**Task instructions**
Your task is to reproduce the entries below word for word.

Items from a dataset

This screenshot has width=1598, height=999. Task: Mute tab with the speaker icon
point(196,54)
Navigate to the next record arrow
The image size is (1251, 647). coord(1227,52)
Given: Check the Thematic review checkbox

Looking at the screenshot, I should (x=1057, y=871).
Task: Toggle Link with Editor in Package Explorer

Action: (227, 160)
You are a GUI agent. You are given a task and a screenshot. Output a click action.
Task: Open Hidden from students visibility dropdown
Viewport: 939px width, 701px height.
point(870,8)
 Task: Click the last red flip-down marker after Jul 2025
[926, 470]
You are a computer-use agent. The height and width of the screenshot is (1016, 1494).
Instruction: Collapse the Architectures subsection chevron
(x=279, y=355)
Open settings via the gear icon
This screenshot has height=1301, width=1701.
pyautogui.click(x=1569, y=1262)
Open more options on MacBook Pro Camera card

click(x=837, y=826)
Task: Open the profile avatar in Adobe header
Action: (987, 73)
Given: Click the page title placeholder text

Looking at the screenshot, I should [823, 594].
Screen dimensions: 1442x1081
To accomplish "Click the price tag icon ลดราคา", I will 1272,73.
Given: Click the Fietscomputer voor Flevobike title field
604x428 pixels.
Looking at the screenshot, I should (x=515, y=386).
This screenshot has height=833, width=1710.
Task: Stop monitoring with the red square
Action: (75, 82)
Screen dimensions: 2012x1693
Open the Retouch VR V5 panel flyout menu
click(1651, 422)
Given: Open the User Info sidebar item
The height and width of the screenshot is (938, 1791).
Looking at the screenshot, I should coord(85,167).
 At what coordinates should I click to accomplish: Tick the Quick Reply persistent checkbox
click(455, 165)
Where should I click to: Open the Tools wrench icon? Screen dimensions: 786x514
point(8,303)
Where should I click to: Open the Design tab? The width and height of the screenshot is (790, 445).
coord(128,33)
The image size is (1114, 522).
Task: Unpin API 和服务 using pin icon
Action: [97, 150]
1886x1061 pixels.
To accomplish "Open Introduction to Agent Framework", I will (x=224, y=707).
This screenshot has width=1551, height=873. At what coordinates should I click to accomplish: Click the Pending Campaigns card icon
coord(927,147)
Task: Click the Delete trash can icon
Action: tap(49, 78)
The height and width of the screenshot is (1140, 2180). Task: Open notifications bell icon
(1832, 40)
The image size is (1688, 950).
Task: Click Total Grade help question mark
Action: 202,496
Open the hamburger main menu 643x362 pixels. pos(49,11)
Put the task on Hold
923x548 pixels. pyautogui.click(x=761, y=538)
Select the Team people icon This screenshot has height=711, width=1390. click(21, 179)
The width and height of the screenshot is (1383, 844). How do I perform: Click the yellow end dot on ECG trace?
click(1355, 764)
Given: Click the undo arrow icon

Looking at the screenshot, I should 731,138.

**Solution**
This screenshot has width=1598, height=999. Task: Mute tab with the speaker icon
point(196,54)
Navigate to the next record arrow
The image size is (1251, 647). coord(1227,52)
Given: Check the Thematic review checkbox

Looking at the screenshot, I should (x=1057, y=871).
Task: Toggle Link with Editor in Package Explorer

Action: (227, 160)
You are a GUI agent. You are given a task and a screenshot. Output a click action.
Task: Open Hidden from students visibility dropdown
Viewport: 939px width, 701px height.
point(870,8)
 Task: Click the last red flip-down marker after Jul 2025
[926, 470]
You are a computer-use agent. The height and width of the screenshot is (1016, 1494).
Instruction: Collapse the Architectures subsection chevron
(x=279, y=355)
Open settings via the gear icon
This screenshot has height=1301, width=1701.
pyautogui.click(x=1569, y=1262)
Open more options on MacBook Pro Camera card

click(x=837, y=826)
Task: Open the profile avatar in Adobe header
Action: (987, 73)
Given: Click the page title placeholder text

Looking at the screenshot, I should [823, 594].
Screen dimensions: 1442x1081
To accomplish "Click the price tag icon ลดราคา", I will 1272,73.
Given: Click the Fietscomputer voor Flevobike title field
604x428 pixels.
Looking at the screenshot, I should (x=515, y=386).
This screenshot has height=833, width=1710.
Task: Stop monitoring with the red square
Action: (75, 82)
Screen dimensions: 2012x1693
Open the Retouch VR V5 panel flyout menu
click(1651, 422)
Given: Open the User Info sidebar item
The height and width of the screenshot is (938, 1791).
Looking at the screenshot, I should coord(85,167).
 At what coordinates should I click to accomplish: Tick the Quick Reply persistent checkbox
click(455, 165)
Where should I click to: Open the Tools wrench icon? Screen dimensions: 786x514
point(8,303)
Where should I click to: Open the Design tab? The width and height of the screenshot is (790, 445).
coord(128,33)
The image size is (1114, 522).
Task: Unpin API 和服务 using pin icon
Action: [97, 150]
1886x1061 pixels.
To accomplish "Open Introduction to Agent Framework", I will (x=224, y=707).
This screenshot has width=1551, height=873. At what coordinates should I click to accomplish: Click the Pending Campaigns card icon
coord(927,147)
Task: Click the Delete trash can icon
Action: tap(49, 78)
The height and width of the screenshot is (1140, 2180). Task: Open notifications bell icon
(1832, 40)
The image size is (1688, 950).
Task: Click Total Grade help question mark
Action: 202,496
Open the hamburger main menu 643x362 pixels. pos(49,11)
Put the task on Hold
923x548 pixels. pyautogui.click(x=761, y=538)
Select the Team people icon This screenshot has height=711, width=1390. click(21, 179)
The width and height of the screenshot is (1383, 844). How do I perform: Click the yellow end dot on ECG trace?
click(1355, 764)
Given: Click the undo arrow icon

Looking at the screenshot, I should 731,138.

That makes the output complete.